Racconto di Caterina Pancisi, diciottenne che ha partecipato alla visita alla Rondine, cittadella della Pace del 25 maggio 2024, organizzata dal Circolo Acli di San Martino in
Strada e dal Centro Pace di Forlì. Questa visita fa parte del percorso di avvicinamento alla VIII edizione della Marcia della Pace della Romagna che si svolgerà domenica 6 ottobre 2024.

Non pensavo che una lavatrice potesse essere oggetto di discussione, ieri mattina però mi sono ricreduta: assieme al Circolo Acli di San Martino in Strada e al Centro Pace Forlì, sono stata a Rondine Cittadella della Pace, un borgo poco distante da Arezzo, in cui ragazzi provenienti da Stati belligeranti, studiano e vivono sotto un unico tetto. Non sono poche le difficoltà, anche azioni banali diventano un ostacolo: per un ragazzo lavare i panni nella stessa lavatrice del proprio nemico provoca disgusto, per questo bisogna mettere da parte il proprio vissuto ed intraprendere un processo di accettazione dell’altro, che non sempre riesce.
Ad accompagnarci è stata Sharizan Shinkuba, una giovane dell’Abcasia, venuta in Italia 5 anni fa, che ci ha raccontato la sua esperienza a Rondine ed i principi che caratterizzano questa comunità. A primo impatto sono rimasta colpita dalla sua fluidità nel parlare italiano, considerando la presenza di numerose diversità etniche immaginavo che la lingua principale fosse l’inglese. Sharizan ha spiegato invece che ogni ragazzo a Rondine comunica in italiano. Lo scopo di questa scelta è mettere tutti alla pari: quando si discute riguardo un conflitto, utilizzando una lingua non propria, in primis non si corre il rischio di fraintendere una parola, che può avere vari significati nelle diverse lingue, ed in secondo luogo si sperimenta una difficoltà condivisa nell’esprimersi che rende più propensi all’empatia.

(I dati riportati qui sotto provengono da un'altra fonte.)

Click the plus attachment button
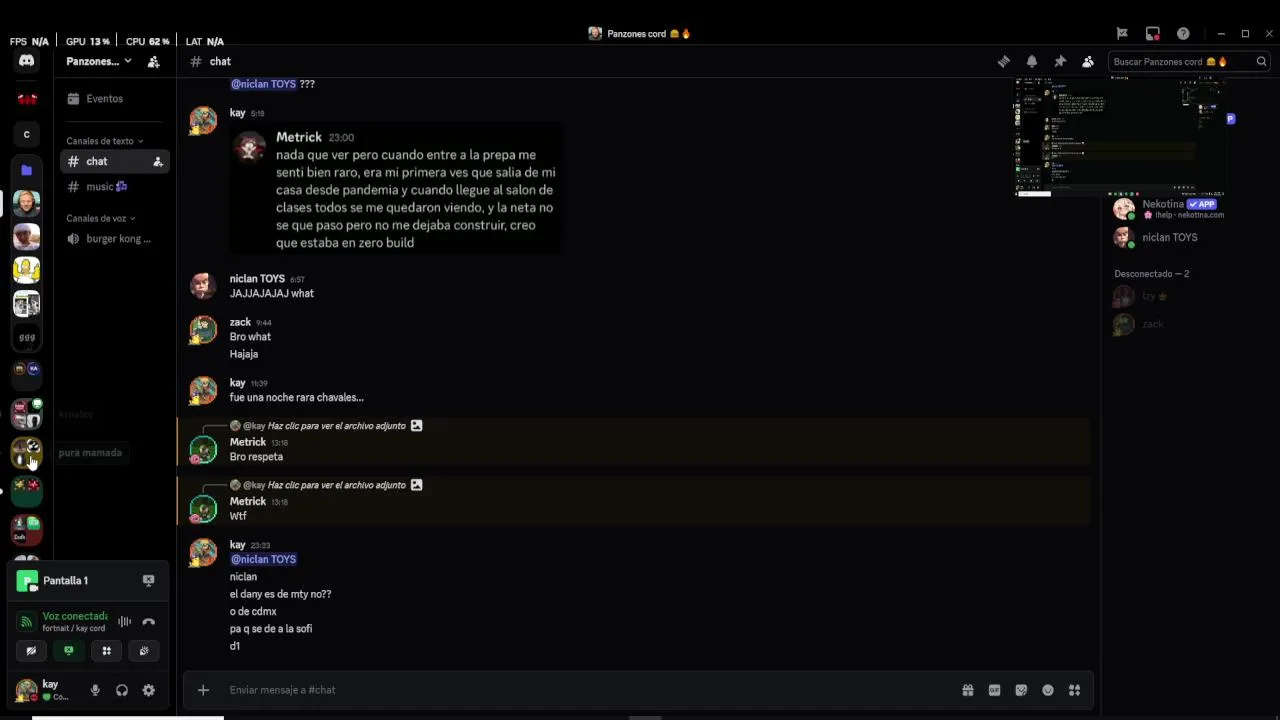 tap(203, 690)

Ho trovato affascinante specialmente come dei ragazzi si impegnino, partendo dal proprio piccolo, ad affrontare la guerra, abbattendo l’idea di “nemico” inculcata dalla società e rendendosi conto che il loro avversario, tra i ragazzi di Rondine, probabilmente è la persona con cui, per motivi territoriali, condividono più tradizioni. L’obiettivo di Rondine non è quello di risolvere il conflitto ma di viverlo come una possibilità e trovare una soluzione per non farlo degenerare, in modo che non si giunga alla volontà di ferire l’altro.
È utopico pensare che possa esistere un mondo in cui non ci siano contrasti, ma è doveroso desiderarne uno in cui la soluzione di essi avvenga in maniera pacifica.